Why’d You Choose Your Field?
Why did you choose your career? Did you actually like it? Did you trick yourself into liking it? Was a safe choice? All of the above?
I chose a lucrative field. When boomers hear I majored in data science, they say “oh man, I wish I’d have been that smart back in the day.” It was a safe choice. There’s plenty of jobs and nobody questions you.
Comments like this make me feel good because they are reassuring. But when I pay attention - really pay attention - to how I feel, I need to be careful I actually chose this field for myself and not for the people I get to tell about it.
And to be fair, data science, ML, and programming are interesting. There’s no denying that. This also makes it easier for me to convince myself I chose it for the right reasons without over-analyzing. I’m not saying that I regret my decision - I’ve gained a lot from the skills I’ve learned and I’m happy to have them. But, my point is that I never gave non-technical subjects a legitimate shot, even as hobbies.
Expanding Actual Work
Since leaving college, I’ve been forced to expand my view of “actual work.”
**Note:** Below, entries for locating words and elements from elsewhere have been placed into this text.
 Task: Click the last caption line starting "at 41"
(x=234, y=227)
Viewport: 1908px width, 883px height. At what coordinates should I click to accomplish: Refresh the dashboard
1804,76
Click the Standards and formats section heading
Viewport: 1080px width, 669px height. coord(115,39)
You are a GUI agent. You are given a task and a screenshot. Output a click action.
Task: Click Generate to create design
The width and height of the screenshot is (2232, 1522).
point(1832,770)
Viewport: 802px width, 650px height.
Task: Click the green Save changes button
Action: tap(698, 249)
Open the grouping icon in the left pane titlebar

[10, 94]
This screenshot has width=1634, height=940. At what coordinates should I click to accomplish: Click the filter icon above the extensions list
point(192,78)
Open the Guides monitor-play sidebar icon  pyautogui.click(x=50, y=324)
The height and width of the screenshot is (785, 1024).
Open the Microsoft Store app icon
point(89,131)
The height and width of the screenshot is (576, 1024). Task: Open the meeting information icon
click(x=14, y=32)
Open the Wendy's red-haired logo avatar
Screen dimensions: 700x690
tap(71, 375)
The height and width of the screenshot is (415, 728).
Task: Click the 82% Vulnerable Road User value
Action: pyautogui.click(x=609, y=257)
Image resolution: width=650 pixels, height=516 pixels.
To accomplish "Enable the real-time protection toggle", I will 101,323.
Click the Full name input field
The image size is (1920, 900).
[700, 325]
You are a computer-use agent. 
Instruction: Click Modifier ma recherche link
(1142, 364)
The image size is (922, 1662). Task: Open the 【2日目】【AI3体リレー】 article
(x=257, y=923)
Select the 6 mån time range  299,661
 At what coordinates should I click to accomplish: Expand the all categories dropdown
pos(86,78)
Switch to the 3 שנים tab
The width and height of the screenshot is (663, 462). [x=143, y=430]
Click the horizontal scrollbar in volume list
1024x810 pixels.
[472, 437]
This started with small changes, like realizing how important code documentation is and how much time it takes.
Then, it expanded to understanding the business context of technical work to ensure our projects would have the right impact and building relationships to make sure I understand customer needs.
(Side note: those things are obvious, I know. And if you had asked me 2 years ago, I would have told you those things are obvious, so I may need to work on articulating the specifics of what I mean. I thought that good technical work would solve problems the same way people think a good product sells itself. Maybe I’ll expand more on this in a future post.)
Then, I read How Not to Let Work Explode Your Life. I realized how complex and multi-faceted our modern day lives are and how much work must go into every facet.
For the average person, work is work and the rest of life is supposed to go smoothly. But that’s far from the truth. Everything in life takes work. Your relationships, your diet, your hobbies, moving, cleaning, and everything else!
Some of that work is more annoying than others, but it’s all work. Realizing this has helped me expand my view of “actual work,” which in turn has allowed me to spend more time focusing on non-technical things. This shift would have helped me see the value in the Machine Shop in engineering school and it now has me more interested in non-technical career paths.
Shying away from Product Management
When I think about Product Management, or business roles in general, the voice in the back of my head says “that’d be okay, but they’re is too much talking and not enough working.” It has never fit into my view of “actual work” which is supposed to be an “intellectual challenge”
What’s funny though, is that I love talking to people. It’s one of my favorite things
So why am I so inclined to dismiss the social aspect of a job as a negative? Because it doesn’t fit into the killer combo.
This is the main idea I’m getting at. I want to expand my views of actual work so I can make more honest assessments of the type of work I want to do.
Plus, I’m going to consider when my interest in non-technical skills, like talking to people, would actually help me excel in certain areas instead of only considering how they “get in the way of real work.”
In a way, this post is a deeper intro to some of my inner thinking related to Product Management. I want to keep the killer combo in mind as I consider how enticing a career in Product Management is to make sure I don’t write it off because it doesn’t fit my old views.
Conclusion
2022 is the year I’ll unlearn the killer combo. Instead, I’ll build a more holistic view of intelligence that allows me to explore areas I’ve previously ignored.